Shadow Enhancement Using 2D Dynamic Stochastic Resonance for Hyperspectral Image Classification

Remote Sens. 2023, 15(7), 1820; https://doi.org/10.3390/rs15071820
by Qiuyue Liu 1,2, Min Fu 3 and Xuefeng Liu 1,2,*
Reviewer 1:
Reviewer 2:
Reviewer 3: Anonymous
Remote Sens. 2023, 15(7), 1820; https://doi.org/10.3390/rs15071820
Submission received: 17 February 2023 / Revised: 21 March 2023 / Accepted: 27 March 2023 / Published: 29 March 2023

Round 1

Reviewer 1 Report

In the paper, an approach to hyperspectral image classification is proposed.   Comments:
1.    The paper contains expressions that may not be related to the subject or is focused on a superficial problem. For example, what do “features extracted from most classification methods based on deep learning have much redundancy” mean?  The paper does not discuss the redundancies in features, nor a way to handle them. Also, deep learning approaches are not designed to extract features. Hence, the problem should be better highlighted. The redundancy is mentioned only in the abstract and conclusion. Hence, the conclusions are not supported.
2.    Authors have already published a method based on dynamic stochastic resonance (X. Liu, H. Wang, Y. Meng and M. Fu, "Classification of Hyperspectral Image by CNN Based on Shadow Area Enhancement Through Dynamic Stochastic Resonance," in IEEE Access, vol. 7, pp. 134862-134870, 2019, doi: 10.1109/ACCESS.2019.2941872.) The differences should be better highlighted than one sentence on page 2. What novel is introduced? That method should be taken into account in the experiments. It seems working on the same data (Fig 9 is a part of Fig 5 in that paper).
3.    The contributions of this study should be enlisted at the end of Section I before the remaining parts of the paper are described.
4.    Please clearly describe the division of data samples into training and testing subsets. Are they disjoint?
5.    Results reported in Section 3.3.2 are just read from the table. Here, readers can easily indicate the best solution. A thorough analysis should be provided. The subfigures are not commented on. What can we see here? Please share the insight.
6.    The classification problems are not discussed in the paper. What happened?  What enabled the improvement of classification accuracy? The paper lacks thorough discussion. All we got here are indications of the best results in tables. A study on several cases should be included.
7.    The results cannot be replicated by a reader.
8.    The paper requires proofreading (e.g., “as commaonly” – page 10).

Author Response

Shadow Enhancement Using 2D Dynamic Stochastic Resonance for Hyperspectral Image Classification

Qiuyue Liu, Min Fu and Xuefeng Liu*

 

Dear Reviewer,

Please receive our revised manuscript (ID: remotesensing-2259188).

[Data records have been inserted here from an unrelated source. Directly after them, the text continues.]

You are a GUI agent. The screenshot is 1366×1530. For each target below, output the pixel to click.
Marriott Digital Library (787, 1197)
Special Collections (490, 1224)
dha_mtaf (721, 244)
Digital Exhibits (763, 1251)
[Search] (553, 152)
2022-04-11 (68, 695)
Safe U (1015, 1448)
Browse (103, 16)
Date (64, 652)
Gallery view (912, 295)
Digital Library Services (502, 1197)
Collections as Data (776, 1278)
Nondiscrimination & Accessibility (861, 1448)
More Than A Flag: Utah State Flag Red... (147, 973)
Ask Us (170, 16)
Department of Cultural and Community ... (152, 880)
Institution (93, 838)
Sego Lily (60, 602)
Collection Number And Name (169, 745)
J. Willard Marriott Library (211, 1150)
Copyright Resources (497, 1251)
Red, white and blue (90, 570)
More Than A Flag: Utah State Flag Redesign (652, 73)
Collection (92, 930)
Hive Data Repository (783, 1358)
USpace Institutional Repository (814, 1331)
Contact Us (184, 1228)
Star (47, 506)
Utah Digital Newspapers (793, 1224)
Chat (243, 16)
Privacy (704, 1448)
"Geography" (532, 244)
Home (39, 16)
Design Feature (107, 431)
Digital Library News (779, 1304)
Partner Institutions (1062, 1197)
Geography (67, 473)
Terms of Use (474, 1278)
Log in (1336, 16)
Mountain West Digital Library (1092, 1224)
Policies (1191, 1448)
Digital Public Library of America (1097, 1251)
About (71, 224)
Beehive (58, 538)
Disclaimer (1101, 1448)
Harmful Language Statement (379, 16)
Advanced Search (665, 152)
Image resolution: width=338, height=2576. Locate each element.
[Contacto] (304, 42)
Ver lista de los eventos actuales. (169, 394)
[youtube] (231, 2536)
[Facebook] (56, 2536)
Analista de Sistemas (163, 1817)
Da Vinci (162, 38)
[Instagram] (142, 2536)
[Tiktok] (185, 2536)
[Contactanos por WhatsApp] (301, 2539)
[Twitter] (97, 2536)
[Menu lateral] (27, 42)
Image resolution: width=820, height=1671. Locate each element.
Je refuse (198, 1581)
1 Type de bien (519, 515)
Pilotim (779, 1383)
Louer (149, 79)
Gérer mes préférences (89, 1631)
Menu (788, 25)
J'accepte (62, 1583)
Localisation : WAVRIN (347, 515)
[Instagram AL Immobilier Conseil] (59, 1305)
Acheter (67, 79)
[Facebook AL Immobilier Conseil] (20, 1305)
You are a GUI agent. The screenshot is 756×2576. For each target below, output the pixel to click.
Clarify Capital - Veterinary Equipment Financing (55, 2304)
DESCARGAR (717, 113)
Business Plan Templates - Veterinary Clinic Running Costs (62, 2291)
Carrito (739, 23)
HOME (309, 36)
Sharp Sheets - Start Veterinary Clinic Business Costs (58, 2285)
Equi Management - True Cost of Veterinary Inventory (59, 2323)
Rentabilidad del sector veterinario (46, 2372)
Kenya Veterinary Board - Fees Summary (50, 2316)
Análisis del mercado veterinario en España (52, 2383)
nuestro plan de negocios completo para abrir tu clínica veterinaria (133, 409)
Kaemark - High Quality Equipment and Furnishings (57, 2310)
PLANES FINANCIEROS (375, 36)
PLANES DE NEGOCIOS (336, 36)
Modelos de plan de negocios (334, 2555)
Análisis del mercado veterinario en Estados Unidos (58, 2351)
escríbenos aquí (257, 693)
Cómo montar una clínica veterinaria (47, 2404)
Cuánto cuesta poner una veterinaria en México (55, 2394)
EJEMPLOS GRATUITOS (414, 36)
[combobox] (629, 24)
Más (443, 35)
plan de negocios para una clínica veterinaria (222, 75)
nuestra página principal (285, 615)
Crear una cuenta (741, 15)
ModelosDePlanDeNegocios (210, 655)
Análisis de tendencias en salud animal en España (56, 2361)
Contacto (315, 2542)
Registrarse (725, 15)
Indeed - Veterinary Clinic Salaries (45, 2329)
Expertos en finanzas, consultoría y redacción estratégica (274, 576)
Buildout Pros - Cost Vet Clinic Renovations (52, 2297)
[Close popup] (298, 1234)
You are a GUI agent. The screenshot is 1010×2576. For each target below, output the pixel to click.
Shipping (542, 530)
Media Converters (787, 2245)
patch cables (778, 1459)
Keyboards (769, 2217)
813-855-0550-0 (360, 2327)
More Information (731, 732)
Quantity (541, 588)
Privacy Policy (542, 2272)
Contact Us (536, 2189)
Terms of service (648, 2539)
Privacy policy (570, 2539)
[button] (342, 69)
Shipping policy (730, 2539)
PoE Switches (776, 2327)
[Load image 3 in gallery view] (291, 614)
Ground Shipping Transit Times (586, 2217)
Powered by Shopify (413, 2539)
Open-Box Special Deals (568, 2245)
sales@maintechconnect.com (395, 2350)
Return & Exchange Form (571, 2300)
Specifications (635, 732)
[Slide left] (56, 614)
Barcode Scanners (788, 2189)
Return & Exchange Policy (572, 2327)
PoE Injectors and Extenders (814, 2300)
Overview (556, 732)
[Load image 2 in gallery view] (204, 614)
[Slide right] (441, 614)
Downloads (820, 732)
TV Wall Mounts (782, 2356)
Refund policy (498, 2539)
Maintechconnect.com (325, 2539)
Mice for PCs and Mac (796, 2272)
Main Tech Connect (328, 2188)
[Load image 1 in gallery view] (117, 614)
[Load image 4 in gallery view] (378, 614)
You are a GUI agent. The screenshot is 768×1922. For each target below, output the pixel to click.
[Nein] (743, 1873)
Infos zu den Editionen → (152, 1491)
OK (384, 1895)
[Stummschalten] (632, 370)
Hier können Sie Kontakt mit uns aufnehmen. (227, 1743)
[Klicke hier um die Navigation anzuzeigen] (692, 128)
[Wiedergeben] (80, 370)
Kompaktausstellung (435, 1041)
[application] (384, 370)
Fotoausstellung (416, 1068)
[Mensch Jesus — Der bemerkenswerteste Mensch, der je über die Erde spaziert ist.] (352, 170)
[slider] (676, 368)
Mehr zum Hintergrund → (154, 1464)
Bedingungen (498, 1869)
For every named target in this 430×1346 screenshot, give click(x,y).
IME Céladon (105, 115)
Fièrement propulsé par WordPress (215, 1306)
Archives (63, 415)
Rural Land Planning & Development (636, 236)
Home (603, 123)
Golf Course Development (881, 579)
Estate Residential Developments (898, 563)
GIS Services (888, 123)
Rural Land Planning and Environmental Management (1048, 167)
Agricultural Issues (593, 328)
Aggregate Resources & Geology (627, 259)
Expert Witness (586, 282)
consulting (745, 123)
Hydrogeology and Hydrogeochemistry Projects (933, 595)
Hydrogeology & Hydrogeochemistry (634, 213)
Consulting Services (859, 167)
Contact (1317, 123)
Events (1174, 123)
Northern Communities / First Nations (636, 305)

We appreciate you because you give us the valuable suggestions. Thanks a lot for your review and comments which are very helpful to improve our work.

According to all comments and suggestions, we have tried our best to revise our article thoroughly. For your convenience, the changes have been explained point-by-point, at the same time, the details of the revisions and modified parts are marked with red color in the revised manuscript. This revised manuscript of the paper was read and edited by a native English speaker.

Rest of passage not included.